The same lethal nerve gas is now at the centre of alleged chemical weapons use in Syria's two-year-old civil war, but the United Nations-appointed inspectors tasked with the investigation have a much harder challenge than faced Japan's hospital laboratories.

In Tokyo, high concentrations of sarin were immediately found at the scene, where assailants released the colourless, odourless chemical from plastic bags by puncturing them with sharpened umbrella tips.

In Syria, about two months have passed since the first allegations of sarin use arose on March 19, when rebels and government forces blamed each other for an attack in Aleppo province in which dozens were said to have been killed.

Syria has not allowed testing at the site and has refused the UN investigators access to determine the use of sarin, which interferes with the mechanism by which neurotransmitters act on muscles, preventing them from relaxing.
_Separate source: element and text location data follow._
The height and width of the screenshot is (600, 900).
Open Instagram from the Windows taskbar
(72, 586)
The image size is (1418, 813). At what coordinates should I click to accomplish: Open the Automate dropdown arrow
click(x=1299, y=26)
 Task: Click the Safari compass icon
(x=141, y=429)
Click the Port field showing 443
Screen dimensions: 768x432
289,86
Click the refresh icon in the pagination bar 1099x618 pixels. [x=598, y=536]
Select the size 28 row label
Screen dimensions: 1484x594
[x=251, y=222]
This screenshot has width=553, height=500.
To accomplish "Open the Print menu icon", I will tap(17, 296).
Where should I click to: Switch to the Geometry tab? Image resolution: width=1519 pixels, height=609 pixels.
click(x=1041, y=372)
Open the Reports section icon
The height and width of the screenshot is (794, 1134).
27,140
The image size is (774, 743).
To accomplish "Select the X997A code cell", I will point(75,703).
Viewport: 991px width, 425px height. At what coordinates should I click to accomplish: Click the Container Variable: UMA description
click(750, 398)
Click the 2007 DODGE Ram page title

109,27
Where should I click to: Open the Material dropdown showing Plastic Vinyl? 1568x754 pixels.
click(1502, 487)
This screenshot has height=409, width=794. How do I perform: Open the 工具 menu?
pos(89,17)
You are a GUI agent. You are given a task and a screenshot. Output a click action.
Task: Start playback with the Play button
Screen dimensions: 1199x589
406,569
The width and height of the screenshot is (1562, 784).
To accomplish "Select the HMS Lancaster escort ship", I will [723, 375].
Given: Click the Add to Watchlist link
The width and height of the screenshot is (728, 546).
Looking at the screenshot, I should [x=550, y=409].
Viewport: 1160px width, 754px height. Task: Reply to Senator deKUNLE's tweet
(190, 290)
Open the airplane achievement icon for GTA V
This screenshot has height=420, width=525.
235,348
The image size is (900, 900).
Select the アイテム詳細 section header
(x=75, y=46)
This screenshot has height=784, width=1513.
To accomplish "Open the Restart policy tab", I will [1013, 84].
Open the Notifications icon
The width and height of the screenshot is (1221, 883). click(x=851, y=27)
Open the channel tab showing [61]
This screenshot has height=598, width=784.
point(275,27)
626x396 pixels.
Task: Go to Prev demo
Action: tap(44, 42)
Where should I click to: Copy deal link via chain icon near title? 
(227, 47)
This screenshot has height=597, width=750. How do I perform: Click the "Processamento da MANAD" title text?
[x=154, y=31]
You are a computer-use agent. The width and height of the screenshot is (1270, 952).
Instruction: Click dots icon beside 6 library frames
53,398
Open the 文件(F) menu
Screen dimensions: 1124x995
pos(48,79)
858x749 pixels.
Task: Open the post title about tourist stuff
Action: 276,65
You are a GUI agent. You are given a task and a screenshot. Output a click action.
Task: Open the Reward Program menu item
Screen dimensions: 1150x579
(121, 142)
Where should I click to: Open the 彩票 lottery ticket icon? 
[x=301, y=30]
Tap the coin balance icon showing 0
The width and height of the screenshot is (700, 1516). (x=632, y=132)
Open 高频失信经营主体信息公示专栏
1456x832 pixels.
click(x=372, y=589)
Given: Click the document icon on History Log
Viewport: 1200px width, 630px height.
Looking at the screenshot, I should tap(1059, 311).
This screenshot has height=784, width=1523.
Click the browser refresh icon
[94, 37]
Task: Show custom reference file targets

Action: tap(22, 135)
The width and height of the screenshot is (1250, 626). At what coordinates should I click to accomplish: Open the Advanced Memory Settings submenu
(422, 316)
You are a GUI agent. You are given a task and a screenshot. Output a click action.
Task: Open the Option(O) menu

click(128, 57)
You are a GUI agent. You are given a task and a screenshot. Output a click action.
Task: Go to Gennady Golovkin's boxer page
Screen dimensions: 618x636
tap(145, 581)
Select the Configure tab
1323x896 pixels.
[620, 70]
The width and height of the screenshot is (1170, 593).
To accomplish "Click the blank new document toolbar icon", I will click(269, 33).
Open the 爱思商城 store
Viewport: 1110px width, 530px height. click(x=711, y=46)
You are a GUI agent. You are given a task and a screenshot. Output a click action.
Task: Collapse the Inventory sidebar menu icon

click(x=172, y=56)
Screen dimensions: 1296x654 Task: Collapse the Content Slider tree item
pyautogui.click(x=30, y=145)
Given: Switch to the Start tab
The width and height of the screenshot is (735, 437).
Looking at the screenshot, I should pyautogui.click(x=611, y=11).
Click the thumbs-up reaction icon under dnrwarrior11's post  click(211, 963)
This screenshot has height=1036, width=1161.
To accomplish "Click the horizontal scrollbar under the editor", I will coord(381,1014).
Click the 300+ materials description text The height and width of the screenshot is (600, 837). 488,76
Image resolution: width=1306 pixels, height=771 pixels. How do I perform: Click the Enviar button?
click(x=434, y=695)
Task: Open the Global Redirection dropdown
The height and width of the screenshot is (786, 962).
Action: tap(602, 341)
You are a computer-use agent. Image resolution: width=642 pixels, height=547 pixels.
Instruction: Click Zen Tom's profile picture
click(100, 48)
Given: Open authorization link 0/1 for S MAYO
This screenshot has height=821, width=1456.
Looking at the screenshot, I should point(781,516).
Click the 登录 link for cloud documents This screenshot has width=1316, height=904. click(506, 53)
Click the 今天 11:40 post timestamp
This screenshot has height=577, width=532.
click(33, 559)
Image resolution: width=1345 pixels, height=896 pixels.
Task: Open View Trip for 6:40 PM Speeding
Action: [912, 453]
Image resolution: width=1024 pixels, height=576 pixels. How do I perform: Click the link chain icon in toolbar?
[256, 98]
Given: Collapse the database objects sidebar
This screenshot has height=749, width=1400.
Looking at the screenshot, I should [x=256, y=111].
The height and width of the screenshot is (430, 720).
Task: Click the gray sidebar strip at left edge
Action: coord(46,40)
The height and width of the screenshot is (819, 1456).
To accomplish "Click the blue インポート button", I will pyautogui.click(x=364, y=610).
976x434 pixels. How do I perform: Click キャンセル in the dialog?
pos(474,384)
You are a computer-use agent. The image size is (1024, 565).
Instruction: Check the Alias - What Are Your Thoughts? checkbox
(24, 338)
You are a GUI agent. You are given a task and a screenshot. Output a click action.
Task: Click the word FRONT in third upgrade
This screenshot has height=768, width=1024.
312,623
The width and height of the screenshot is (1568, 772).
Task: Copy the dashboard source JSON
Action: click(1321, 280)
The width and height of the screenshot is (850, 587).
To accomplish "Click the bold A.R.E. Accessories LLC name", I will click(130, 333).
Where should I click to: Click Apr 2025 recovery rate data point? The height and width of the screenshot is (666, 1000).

Death usually occurs because the muscles involved in breathing cannot function.

The UN team of more than 15 experts from the Organisation for the Prohibition of Chemical Weapons and the World Health Organisation are waiting in Cyprus for permission to enter.

"What is needed is the collection and analysis of an authentic sample," said Ralf Trapp, an independent consultant on chemical and biological weapons control.

"The longer the UN investigation team has to wait on the outside, the lower is the chance of actually finding a meaningful sample," he said.

One way to test for sarin is to examine the blood or urine of people or animals believed to have been exposed.

Last week, Turkey's foreign minister said Syrian casualties crossing the border showed signs of exposure to chemical weapons, the use of which United States president, Barack Obama, said in August marked a "red line" that could prompt US intervention.

With the 2003 Iraq invasion in mind, Washington has been cautious of basing policy on false intelligence and said it was seeking greater levels of proof in Syria.

Scientific evidence would raise the chance of intervention against Bashar Al Assad to end the conflict.

Speed is crucial because the quality of a sample, whether from human tissue or soil, deteriorates rapidly.

Within just a few weeks, the level of sarin may no longer be measurable on metal fragments, the impact crater of a rocket, or in a victim's body.